Cheaper and more abundant inference changes the calculus somewhat. Right now people are selective about when to use reasoning models because of cost and latency. If that constraint loosens, you can throw extended thinking at more problems: every agent step, every verification, every subtask. That's a multiplier on top of raw capability gains.

Kaiser thinks reasoning models are "probably capable of doing most" computer-based work tasks already. They're just "quirky for now," missing training data in places, not yet polished. But with competition pushing all the labs to fill those gaps, and research improvements still in the pipeline, he expects "a very sharp improvement in the next year or two."

Software Engineering

I think this is going to be a special year for software engineering.

I think we’ll be firmly beyond the median human software engineer by the end of 2026. This sounds aggressive, but consider what a median software engineer actually does. Most of the job is routine: CRUD apps and bug fixing. The genuinely hard architectural work is a small fraction of total engineering hours. And engineers tend to work slowly and know only a few libraries.

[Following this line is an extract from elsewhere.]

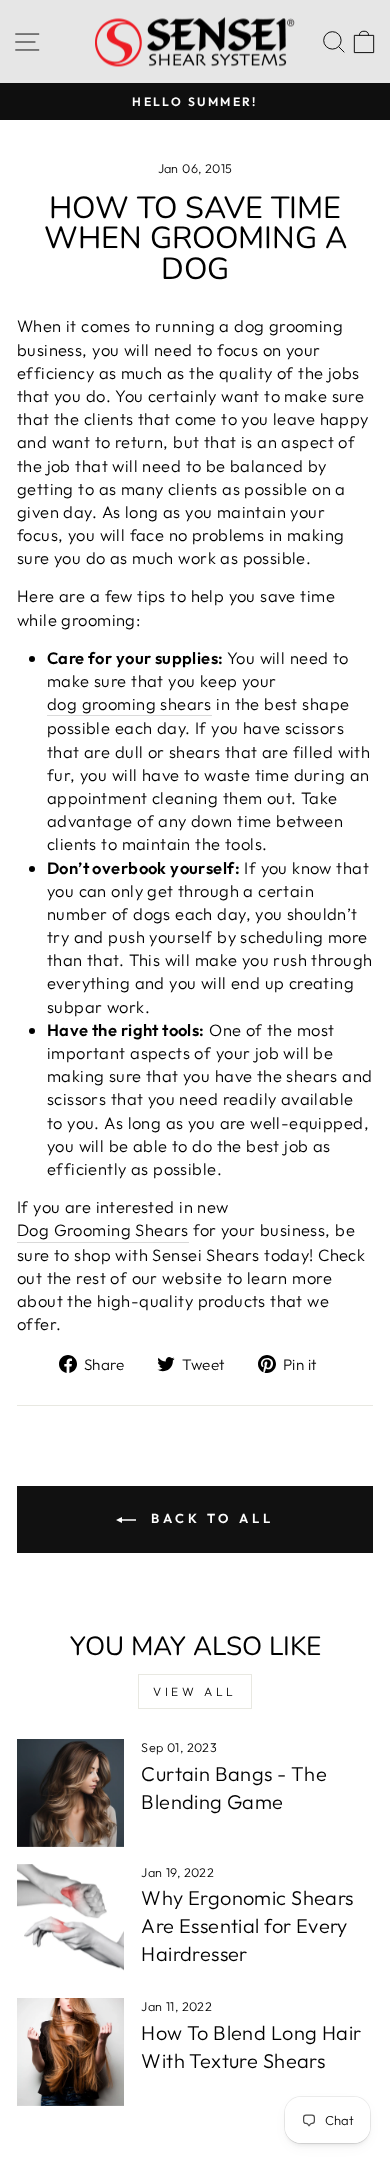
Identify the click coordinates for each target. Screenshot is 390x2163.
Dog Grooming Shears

The tools are already extremely fast compared to a (meatbag) human and know more languages and frameworks than any human. The gap is mostly managing context and reasoning ability.

But next year we will have much bigger models that can use a lot more inference to think. They will have undergone better RL in coding environments and there will likely be a patch work of approaches to improve ongoing memory needs. I think these systems will be extraordinary at coding by the end of the year.

Multimodal Integration

I expect 2026 to bring more integrated, truly multimodal models. More unified systems that reason across text, image, video, voice, and code. Technique advances plus the compute lump should enable this. Google's Nano Banana Pro points in this direction.

Image Generation

More polish, diminishing returns. The big improvement will likely be speed and cost.

Video Generation

Video generation still has a lot of room to grow. We might totally be out of the slop zone by year end. Under 30-second clips with solid direction-following, good coherence. And importantly, cheap enough to provide frontier access to entry level users on $20/mo plans.

Voice

I think this is still an underrated area of capability. We are still early in using synthetic voices for products and interfaces. I think this will blossom in 2026. I think the best models will be indistinguishable from a human, even in inflection.

Computer Use

This is a big one. I think Dwarkesh is wrong and computer use improves significantly. The end of year big chungus models will take a leap in visual intelligence I think. Which will be key for navigating complex software. Combined with kludgey improvements in tracking and expanding context. This type of GUI will be like a skeleton key for all the incredibly powerful software out there. Will a computer use agent be able to do basic video editing tasks by the end of 2026?

The Economy

I expect a surge in startups and apps building on these tools. The infrastructure is in place, the APIs are good, the costs are coming down.

Individuals will have insane leverage. A coding agent that builds apps, voice AI that handles calls, video generation for content, AI that navigates software on their behalf. A solo operator or small team can do what used to require a much larger organization. This works especially well for pure software products: social networks, platforms, SaaS tools, video editors.

On jobs more broadly: 2026 is probably another trust-building year. Business adoption has been slow and I imagine will continue to be slow. Maybe a modest uptick in unemployment.

AI Risk

I'm bearish on short-term rogue AI risk. Public companies don't release rogue AI. The incentives are completely misaligned with that outcome. OpenAI, Google, Anthropic: they're terrified of releasing something that goes off the rails. The reputational damage, the liability, the regulatory hammer.

Markets will thankfully help guide safety. The same pressure that's crushing the capability problem is also crushing the safety problem, because unsafe AI is bad for business.